Question

Express the matrix \[A = \begin{bmatrix}3 & - 4 \\ 1 & - 1\end{bmatrix}\]  as the sum of a symmetric and a skew-symmetric matrix.

 

 

Answer 1

\[Given: A = \begin{bmatrix}3 & - 4 \\ 1 & - 1\end{bmatrix}\] 

\[ A^T = \begin{bmatrix}3 & 1 \\ - 4 & - 1\end{bmatrix}\] 
\[Let X = \frac{1}{2}\left( A + A^T \right) = \frac{1}{2}\left( \begin{bmatrix}3 & - 4 \\ 1 & - 1\end{bmatrix} + \begin{bmatrix}3 & 1 \\ - 4 & - 1\end{bmatrix} \right) = \begin{bmatrix}3 & \frac{- 3}{2} \\ \frac{- 3}{2} & - 1\end{bmatrix}\] 
\[ X^T = \begin{bmatrix}3 & \frac{- 3}{2} \\ \frac{- 3}{2} & - 1\end{bmatrix}^T = \begin{bmatrix}3 & \frac{- 3}{2} \\ \frac{- 3}{2} & - 1\end{bmatrix} = X\] 

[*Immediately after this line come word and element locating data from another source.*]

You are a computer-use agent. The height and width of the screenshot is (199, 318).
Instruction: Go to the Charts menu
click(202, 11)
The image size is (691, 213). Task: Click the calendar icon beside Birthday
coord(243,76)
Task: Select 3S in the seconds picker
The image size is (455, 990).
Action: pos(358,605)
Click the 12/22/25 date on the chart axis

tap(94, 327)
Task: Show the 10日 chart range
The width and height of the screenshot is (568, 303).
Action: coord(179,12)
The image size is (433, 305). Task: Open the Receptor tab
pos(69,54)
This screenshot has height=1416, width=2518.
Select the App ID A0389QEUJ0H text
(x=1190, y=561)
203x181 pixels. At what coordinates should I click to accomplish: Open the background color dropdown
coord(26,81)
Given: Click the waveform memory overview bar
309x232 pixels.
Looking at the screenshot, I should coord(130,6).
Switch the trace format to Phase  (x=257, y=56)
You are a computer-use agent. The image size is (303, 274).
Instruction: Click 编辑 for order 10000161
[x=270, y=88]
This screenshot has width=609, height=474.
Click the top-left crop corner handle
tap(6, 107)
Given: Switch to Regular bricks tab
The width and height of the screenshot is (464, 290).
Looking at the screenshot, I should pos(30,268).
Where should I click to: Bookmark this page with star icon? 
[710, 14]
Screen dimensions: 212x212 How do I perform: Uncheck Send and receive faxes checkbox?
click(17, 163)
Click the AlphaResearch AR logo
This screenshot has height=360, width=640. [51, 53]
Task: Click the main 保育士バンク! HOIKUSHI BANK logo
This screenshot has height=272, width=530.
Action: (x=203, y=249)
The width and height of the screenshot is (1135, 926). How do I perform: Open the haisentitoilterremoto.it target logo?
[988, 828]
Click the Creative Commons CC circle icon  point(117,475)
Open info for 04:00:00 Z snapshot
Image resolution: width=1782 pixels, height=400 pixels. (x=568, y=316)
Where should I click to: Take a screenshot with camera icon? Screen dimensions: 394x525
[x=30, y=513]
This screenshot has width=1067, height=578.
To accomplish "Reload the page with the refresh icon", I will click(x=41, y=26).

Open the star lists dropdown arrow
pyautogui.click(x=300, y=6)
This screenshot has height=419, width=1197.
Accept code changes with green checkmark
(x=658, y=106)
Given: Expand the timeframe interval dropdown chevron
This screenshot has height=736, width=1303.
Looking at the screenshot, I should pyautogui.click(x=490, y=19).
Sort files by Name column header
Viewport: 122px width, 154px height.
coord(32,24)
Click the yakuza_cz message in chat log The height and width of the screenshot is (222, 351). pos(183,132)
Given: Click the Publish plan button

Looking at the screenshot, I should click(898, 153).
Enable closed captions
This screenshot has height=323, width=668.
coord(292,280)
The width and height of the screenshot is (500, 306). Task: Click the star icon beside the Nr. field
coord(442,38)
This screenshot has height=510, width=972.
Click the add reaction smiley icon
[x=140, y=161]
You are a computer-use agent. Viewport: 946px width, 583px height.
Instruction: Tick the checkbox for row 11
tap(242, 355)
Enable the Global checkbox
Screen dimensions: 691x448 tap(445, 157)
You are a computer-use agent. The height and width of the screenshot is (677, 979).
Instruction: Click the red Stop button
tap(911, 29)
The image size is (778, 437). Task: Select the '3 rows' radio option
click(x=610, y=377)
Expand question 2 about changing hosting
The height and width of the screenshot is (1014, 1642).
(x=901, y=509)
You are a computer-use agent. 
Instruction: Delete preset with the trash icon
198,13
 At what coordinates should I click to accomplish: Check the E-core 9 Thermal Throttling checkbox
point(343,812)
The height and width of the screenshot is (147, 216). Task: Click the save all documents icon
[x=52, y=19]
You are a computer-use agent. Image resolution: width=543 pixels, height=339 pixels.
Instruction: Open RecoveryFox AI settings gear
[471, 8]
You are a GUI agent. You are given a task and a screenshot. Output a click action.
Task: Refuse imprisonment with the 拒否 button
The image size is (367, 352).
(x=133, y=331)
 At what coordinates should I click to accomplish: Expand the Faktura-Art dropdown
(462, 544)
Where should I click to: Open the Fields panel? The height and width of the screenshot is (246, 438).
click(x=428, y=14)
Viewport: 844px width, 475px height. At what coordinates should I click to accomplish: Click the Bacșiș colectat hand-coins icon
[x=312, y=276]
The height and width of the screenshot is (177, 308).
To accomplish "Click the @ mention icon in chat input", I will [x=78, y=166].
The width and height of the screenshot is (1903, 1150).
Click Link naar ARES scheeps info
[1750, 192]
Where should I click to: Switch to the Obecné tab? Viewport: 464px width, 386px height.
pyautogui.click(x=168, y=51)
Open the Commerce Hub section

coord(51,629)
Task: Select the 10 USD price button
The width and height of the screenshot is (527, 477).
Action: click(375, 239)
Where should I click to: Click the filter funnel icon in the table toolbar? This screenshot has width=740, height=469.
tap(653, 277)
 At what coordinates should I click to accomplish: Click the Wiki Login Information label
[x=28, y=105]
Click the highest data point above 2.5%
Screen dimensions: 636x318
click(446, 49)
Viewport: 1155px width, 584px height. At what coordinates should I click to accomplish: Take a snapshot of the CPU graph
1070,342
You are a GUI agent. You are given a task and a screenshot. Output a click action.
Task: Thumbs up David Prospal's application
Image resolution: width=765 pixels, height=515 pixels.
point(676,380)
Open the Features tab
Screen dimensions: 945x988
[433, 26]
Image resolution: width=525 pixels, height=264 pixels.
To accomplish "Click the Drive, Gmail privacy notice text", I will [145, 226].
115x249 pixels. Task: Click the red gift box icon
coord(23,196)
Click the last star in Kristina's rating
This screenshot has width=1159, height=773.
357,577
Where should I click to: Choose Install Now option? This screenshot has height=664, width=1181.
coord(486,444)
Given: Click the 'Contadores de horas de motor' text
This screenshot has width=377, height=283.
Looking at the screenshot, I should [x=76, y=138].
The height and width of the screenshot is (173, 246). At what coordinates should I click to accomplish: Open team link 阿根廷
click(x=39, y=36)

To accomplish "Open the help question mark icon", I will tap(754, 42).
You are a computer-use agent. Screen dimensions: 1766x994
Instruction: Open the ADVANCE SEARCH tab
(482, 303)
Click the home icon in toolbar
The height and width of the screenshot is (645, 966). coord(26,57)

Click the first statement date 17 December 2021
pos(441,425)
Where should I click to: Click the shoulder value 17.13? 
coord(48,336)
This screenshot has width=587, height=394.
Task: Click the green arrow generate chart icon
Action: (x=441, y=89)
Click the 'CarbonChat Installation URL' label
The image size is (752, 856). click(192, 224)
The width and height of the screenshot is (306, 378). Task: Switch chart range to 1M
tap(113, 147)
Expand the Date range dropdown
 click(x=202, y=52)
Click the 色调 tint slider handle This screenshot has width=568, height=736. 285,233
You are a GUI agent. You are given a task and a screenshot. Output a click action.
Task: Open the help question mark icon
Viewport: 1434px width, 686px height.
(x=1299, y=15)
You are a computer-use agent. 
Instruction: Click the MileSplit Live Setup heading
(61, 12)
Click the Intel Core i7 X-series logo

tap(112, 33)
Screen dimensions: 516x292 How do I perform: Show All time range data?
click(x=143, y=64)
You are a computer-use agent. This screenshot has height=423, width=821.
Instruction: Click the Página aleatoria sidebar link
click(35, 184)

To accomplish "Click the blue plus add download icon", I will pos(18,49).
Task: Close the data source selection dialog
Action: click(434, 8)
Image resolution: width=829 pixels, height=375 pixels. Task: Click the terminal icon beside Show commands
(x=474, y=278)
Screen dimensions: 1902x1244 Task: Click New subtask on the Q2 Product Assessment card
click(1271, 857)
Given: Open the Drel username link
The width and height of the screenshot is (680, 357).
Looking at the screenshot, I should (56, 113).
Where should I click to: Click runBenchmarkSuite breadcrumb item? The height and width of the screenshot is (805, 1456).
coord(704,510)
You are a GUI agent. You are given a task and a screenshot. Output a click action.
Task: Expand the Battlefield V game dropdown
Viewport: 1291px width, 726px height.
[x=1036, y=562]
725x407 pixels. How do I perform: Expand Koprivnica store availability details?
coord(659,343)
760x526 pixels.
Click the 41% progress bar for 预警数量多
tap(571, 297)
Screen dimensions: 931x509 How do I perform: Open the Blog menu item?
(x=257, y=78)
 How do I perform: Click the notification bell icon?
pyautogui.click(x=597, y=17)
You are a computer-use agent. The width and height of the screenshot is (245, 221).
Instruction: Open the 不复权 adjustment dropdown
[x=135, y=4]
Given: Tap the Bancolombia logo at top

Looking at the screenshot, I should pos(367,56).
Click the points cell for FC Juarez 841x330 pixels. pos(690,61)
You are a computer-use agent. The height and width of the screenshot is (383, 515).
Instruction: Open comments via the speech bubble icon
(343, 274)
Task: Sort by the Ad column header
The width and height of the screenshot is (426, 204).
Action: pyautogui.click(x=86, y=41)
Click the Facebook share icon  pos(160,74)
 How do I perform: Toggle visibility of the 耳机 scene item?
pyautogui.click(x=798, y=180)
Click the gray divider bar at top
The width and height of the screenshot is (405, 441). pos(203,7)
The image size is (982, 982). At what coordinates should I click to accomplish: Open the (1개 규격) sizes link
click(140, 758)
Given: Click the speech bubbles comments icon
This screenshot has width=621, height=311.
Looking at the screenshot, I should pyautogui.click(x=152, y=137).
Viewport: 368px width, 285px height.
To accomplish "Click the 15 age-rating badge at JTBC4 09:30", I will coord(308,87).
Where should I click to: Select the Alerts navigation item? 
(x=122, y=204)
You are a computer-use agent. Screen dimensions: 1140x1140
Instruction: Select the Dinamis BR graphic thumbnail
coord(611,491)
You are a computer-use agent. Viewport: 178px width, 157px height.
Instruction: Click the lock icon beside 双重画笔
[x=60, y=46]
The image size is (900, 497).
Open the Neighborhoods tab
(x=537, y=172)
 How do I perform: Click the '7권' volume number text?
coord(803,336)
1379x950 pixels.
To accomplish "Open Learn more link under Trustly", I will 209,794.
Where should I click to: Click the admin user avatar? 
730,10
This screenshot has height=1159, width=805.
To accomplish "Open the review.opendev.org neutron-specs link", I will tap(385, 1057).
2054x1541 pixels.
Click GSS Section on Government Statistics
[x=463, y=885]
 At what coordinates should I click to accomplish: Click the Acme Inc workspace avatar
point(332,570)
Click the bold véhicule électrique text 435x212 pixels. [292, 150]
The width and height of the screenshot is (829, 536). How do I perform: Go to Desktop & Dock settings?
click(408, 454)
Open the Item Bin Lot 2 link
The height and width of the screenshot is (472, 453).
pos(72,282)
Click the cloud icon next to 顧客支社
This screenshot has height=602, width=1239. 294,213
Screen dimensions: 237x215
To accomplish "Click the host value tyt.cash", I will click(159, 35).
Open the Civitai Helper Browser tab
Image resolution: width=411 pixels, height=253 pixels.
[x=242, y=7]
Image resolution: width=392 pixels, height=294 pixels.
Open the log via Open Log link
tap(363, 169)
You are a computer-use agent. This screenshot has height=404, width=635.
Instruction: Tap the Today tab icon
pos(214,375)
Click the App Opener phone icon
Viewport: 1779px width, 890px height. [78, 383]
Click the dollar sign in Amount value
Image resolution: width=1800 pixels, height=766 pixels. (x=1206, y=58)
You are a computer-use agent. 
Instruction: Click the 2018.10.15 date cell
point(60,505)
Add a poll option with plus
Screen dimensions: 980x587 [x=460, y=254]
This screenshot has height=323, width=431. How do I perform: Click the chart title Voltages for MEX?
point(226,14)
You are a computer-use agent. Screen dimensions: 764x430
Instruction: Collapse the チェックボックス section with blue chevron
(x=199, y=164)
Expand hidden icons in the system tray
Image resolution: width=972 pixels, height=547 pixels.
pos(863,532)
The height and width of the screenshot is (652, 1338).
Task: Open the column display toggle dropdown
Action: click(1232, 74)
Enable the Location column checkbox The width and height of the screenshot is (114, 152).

\[Let Y = \frac{1}{2}\left( A - A^T \right) = \frac{1}{2}\left( \begin{bmatrix}3 & - 4 \\ 1 & - 1\end{bmatrix} - \begin{bmatrix}3 & 1 \\ - 4 & - 1\end{bmatrix} \right) = \begin{bmatrix}0 & \frac{- 5}{2} \\ \frac{5}{2} & 0\end{bmatrix}\] 

\[ Y^T = \begin{bmatrix}0 & \frac{- 5}{2} \\ \frac{5}{2} & 0\end{bmatrix}^T = \begin{bmatrix}0 & \frac{5}{2} \\ \frac{- 5}{2} & 0\end{bmatrix} = - \begin{bmatrix}0 & \frac{- 5}{2} \\ \frac{5}{2} & 0\end{bmatrix} = Y\] 

`"therefore X is a symmetric matrix and Y is a skew - symmetric matrix ."`

\[X + Y = \begin{bmatrix}3 & \frac{- 3}{2} \\ \frac{- 3}{2} & - 1\end{bmatrix} + \begin{bmatrix}0 & \frac{- 5}{2} \\ \frac{5}{2} & 0\end{bmatrix} = \begin{bmatrix}3 & - 4 \\ 1 & - 1\end{bmatrix} = A\]